Frankfurt: Trainingspause für Amanatidis

Skibbe spürt Caios Wandel

Caio (Frankfurt)

Hat sich für die neue Saison viel vorgenommen: Frankfurts Brasilianer Caio. imago

Nach Martin Fenin (Leisten-OP) der nächste Stürmer im Krankenstand? Doch Amanatidis, der nach einem Knorpelschaden im rechten Knie vorige Saison sechs Monate ausgefallen war, gibt Entwarnung. "Die Sache ist nicht schlimm. Ich muss ein paar Tage langsamer tun." Bis Mittwoch, zur Rückfahrt aus dem Vorbereitungscamp im Zillertal, beschränkt sich der Tatendrang des Griechen auf Aquajogging, Behandlungen und Fahrradfahren.

Während Amanatidis einen Dämpfer wegstecken muss, erlebt Caio augenblicklich ein völlig neues Gefühl. Das Sorgenkind früherer Tage wirkt wie befreit. Unterstützung vom Trainer, die gab es seit seinem Wechsel von Brasilien nach Frankfurt im Januar 2008 eher selten. Daran hatte der 23-Jährige nicht unwesentlichen Anteil, denn er präsentierte sich selbstverschuldet oft alles andere als in bester körperlicher Verfassung. Die neue, vielleicht letzte Chance bei der Eintracht ergreift der knapp vier Millionen Euro teure Einkauf nun.

Übergewicht zu Beginn der Vorbereitung? Davon ist nichts zu sehen. "Caio kam mit einem ordentlichen Leistungsstand zurück." Der neue Trainer Michael Skibbe ist zufrieden. Der Ballvirtuose hat seine Lektion wohl begriffen. Diesmal hielt er sich an die Vorgaben, die er vom Verein für die Erholungsphase beim Heimatbesuch in der Sommerpause mit auf den Weg bekommen hatte. "Südamerikaner absolvieren im Urlaub nicht gerne Laufprogramm", weiß Skibbe aus Erfahrung mit Dede oder Evanilson einst in Dortmund.

Caio hat aus seinen Fehlern offenbar gelernt. Skibbe spürt jedenfalls, dass sein Schützling alles daransetzt, um zukünftig erste Wahl zu sein: "Er hat sich viel vorgenommen, war mit seiner Situation selbst nicht glücklich. Nun möchte er eine Menge besser machen." Dabei hilft ihm der Trainer entscheidend: "Caio kriegt jede Unterstützung!" Rückendeckung durch den Trainer soll ihm nun Rückenwind geben, um mit eineinhalb Jahren Verspätung doch noch den Durchbruch in der Bundesliga zu schaffen. Zeit wirds.
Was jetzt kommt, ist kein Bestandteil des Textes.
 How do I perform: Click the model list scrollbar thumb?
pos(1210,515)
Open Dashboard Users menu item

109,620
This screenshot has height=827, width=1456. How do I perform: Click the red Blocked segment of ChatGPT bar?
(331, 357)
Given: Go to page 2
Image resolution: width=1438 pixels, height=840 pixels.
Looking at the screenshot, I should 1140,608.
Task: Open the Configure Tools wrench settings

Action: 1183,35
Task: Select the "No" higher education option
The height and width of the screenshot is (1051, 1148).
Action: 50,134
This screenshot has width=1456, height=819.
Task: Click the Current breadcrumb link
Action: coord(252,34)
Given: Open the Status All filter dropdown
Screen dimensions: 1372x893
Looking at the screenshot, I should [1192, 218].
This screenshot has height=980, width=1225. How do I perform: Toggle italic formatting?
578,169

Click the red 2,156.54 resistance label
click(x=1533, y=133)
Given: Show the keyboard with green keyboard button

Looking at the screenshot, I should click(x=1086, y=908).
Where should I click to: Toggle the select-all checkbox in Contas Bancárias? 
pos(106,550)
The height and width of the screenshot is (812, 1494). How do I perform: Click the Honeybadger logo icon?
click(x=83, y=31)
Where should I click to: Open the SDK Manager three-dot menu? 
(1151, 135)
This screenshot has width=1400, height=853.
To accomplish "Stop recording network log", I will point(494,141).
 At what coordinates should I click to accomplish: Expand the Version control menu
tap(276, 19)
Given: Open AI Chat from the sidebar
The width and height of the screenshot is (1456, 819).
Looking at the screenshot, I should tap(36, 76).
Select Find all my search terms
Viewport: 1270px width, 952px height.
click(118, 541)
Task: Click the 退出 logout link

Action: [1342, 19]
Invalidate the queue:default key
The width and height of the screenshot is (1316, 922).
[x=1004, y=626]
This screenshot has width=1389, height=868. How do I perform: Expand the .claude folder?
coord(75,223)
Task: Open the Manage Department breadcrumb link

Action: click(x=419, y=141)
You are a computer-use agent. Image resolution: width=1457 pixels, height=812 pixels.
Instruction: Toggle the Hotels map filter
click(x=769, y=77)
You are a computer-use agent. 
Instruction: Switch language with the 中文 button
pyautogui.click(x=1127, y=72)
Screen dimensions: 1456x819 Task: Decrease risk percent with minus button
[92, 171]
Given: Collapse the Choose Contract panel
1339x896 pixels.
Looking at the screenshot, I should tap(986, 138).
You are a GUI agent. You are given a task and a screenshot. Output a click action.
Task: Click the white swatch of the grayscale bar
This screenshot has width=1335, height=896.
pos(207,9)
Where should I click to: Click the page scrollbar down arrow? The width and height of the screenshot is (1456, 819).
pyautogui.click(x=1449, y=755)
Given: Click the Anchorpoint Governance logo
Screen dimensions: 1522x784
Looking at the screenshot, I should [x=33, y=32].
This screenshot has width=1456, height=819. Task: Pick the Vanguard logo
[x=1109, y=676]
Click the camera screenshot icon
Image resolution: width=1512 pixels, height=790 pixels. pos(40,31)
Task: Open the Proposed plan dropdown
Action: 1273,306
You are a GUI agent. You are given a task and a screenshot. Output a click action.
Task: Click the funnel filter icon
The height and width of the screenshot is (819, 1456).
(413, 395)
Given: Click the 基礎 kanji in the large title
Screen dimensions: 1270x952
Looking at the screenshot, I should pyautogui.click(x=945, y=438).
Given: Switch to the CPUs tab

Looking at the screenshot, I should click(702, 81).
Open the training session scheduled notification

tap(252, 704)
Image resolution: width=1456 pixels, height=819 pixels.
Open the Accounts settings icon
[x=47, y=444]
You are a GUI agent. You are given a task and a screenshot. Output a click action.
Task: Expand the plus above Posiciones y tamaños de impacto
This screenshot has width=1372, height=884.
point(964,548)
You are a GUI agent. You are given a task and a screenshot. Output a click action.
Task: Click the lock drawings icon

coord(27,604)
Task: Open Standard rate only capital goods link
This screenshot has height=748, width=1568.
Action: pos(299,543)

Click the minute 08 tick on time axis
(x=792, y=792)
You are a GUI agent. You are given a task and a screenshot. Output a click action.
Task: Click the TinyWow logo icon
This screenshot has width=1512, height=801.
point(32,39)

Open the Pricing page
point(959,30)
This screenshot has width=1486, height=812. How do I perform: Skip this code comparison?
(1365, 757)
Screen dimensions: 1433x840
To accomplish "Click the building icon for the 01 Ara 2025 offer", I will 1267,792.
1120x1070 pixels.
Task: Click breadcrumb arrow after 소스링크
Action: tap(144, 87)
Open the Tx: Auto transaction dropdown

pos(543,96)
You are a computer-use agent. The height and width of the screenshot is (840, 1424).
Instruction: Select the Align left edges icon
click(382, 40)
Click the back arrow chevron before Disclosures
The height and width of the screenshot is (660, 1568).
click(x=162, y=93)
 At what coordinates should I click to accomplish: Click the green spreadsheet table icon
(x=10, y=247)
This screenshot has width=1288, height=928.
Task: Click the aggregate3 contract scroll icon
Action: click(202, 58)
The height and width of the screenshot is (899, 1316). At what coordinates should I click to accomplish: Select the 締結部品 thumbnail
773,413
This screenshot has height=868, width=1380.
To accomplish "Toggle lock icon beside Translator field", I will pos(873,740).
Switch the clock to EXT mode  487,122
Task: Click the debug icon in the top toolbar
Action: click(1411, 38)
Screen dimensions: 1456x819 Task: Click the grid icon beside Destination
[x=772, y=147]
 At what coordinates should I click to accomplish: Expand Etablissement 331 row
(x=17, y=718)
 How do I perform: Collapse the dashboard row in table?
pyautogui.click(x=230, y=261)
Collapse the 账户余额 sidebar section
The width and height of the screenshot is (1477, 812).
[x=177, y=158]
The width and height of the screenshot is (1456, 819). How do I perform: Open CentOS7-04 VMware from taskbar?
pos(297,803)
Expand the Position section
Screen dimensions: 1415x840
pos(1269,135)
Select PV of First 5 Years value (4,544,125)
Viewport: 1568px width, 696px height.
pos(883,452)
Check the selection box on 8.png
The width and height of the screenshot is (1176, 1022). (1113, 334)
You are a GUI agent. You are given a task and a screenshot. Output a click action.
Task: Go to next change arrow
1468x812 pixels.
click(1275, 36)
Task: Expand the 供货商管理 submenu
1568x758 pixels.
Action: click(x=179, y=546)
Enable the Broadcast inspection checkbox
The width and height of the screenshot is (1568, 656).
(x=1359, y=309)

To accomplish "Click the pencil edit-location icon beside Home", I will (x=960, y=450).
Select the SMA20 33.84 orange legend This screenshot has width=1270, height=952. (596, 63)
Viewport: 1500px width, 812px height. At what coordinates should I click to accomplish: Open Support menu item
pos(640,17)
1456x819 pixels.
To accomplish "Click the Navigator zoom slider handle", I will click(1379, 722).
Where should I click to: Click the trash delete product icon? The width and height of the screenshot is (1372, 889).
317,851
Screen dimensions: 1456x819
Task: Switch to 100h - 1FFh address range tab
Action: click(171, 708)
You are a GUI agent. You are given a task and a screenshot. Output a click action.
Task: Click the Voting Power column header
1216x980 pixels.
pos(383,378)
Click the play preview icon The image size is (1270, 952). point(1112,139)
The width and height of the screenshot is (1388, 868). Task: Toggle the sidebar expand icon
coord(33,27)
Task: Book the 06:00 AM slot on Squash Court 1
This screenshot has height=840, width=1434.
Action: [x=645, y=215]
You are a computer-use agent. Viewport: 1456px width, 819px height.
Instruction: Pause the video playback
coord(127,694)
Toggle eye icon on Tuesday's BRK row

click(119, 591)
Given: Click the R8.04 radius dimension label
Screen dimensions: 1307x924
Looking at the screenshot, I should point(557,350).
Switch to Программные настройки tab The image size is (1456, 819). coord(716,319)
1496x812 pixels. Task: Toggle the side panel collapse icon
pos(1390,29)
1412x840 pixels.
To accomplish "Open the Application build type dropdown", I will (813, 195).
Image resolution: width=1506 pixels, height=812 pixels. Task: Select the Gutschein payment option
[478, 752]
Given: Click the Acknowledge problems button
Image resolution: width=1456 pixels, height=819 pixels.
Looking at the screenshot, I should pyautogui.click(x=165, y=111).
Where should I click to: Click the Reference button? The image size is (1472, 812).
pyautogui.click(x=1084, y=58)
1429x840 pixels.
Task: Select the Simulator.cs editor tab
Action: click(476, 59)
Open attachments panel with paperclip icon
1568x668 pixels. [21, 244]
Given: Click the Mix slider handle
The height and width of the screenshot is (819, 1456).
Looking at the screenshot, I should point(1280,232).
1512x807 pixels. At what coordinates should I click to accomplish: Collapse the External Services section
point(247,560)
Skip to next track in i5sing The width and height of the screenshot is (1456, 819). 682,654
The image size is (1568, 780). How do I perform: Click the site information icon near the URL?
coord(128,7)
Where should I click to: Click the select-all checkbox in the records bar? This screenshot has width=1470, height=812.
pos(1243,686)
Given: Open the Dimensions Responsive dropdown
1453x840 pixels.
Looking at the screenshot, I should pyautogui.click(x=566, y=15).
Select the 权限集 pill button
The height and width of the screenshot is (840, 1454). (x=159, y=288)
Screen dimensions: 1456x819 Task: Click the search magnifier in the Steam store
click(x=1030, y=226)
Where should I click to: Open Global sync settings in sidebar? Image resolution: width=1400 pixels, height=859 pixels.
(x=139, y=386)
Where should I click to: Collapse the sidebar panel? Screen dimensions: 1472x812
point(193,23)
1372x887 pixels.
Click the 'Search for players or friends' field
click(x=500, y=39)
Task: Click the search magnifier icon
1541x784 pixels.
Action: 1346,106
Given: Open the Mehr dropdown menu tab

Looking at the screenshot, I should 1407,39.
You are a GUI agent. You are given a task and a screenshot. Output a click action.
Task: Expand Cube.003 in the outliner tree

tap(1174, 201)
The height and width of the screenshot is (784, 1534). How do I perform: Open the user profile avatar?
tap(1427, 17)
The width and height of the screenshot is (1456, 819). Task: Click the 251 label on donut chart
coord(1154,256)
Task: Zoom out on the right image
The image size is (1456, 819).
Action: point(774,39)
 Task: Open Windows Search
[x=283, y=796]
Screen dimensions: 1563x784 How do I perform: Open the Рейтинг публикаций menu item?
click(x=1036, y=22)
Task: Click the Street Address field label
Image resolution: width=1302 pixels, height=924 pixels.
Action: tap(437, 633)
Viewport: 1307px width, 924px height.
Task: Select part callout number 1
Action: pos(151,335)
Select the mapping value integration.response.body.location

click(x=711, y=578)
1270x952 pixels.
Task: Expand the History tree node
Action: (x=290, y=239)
Drei Tore in 27 von 51 möglichen Ligaspielen und in der Saison 2008/09 ein kicker-Notenschnitt von 3,94 sind bei Weitem nicht das, was sich die Eintracht und Caio versprochen hatten.

Zugesagt ist Skibbe noch eine Verstärkung für das defensive Mittelfeld. Vorstandschef Heribert Bruchhagen fordert jedoch Geduld ein: "Ich muss 2,5 Millionen im Etat einsparen. Der nächste Transfer wird ein Spieler sein, der von uns weggeht."